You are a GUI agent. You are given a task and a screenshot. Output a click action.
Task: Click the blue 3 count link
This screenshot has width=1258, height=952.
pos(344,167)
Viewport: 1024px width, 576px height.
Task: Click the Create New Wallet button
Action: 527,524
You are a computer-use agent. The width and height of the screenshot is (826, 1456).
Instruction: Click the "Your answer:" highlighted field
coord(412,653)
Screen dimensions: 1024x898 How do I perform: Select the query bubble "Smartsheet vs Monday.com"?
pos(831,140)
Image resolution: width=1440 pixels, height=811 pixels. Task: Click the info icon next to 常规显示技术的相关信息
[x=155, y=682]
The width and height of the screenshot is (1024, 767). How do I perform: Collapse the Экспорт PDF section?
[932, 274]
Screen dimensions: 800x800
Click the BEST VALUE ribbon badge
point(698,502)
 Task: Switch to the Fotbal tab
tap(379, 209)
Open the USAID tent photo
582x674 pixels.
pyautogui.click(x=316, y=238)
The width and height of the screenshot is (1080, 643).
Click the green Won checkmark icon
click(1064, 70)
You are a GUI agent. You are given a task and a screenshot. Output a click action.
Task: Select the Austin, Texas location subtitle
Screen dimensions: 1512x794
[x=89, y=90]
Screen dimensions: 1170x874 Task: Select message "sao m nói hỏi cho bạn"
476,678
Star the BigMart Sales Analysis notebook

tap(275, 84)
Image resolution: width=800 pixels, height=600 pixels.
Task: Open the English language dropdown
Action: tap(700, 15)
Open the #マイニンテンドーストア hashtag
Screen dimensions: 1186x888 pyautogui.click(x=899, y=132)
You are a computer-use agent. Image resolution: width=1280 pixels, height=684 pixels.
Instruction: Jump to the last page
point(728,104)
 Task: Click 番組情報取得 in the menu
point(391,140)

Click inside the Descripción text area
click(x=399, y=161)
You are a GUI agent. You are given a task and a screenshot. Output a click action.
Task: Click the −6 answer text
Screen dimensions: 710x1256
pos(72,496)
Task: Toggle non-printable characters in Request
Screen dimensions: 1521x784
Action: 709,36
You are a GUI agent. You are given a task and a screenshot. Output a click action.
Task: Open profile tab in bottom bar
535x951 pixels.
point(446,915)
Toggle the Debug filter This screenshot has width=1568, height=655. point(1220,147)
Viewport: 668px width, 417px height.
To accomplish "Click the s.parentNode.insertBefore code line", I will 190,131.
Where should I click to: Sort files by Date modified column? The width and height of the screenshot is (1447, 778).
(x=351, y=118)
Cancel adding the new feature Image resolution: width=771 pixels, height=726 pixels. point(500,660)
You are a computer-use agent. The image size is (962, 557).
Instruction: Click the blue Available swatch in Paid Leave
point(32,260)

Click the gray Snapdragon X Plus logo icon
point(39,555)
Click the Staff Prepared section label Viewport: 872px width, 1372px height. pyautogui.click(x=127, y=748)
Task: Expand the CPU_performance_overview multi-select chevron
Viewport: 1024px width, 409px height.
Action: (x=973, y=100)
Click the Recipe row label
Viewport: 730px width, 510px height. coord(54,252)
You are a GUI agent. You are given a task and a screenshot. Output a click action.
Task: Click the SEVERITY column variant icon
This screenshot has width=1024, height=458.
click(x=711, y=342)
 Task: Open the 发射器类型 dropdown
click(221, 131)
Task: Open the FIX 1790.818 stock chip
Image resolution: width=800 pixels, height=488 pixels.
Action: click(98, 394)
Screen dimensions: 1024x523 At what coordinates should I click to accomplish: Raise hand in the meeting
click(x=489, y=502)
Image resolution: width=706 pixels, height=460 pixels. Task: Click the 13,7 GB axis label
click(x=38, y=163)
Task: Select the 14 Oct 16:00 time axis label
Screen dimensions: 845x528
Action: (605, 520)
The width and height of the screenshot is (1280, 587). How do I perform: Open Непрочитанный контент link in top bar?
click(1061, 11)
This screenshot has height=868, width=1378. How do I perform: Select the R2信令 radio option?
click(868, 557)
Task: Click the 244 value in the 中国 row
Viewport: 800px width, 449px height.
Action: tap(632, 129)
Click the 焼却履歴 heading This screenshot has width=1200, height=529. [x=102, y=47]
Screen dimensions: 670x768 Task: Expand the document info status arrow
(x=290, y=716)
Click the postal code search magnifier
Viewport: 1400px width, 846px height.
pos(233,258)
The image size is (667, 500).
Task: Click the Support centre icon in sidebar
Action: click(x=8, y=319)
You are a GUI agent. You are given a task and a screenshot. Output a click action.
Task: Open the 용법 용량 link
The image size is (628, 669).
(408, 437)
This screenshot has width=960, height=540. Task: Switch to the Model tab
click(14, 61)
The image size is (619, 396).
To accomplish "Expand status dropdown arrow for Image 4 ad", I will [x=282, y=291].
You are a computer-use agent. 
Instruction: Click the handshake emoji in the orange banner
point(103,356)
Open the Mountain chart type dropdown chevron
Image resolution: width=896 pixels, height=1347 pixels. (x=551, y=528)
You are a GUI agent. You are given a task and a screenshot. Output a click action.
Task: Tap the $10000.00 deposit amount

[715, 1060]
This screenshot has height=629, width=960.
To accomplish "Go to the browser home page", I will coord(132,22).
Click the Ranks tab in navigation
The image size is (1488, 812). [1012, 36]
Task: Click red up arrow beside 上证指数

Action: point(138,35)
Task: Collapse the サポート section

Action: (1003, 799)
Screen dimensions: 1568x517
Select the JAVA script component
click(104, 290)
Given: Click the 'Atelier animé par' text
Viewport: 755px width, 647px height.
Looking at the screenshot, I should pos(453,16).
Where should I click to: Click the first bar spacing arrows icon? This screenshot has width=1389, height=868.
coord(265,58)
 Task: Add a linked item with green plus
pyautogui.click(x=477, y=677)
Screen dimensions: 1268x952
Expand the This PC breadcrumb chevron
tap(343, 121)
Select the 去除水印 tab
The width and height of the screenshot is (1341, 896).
┄┄┄┄┄┄┄┄┄┄
> **Directions**: If the string "Toggle" is in a line of the entries, pick that line out.

> **Result**:
Task: Toggle non-printable characters in Request
Toggle the Debug filter This screenshot has width=1568, height=655. point(1220,147)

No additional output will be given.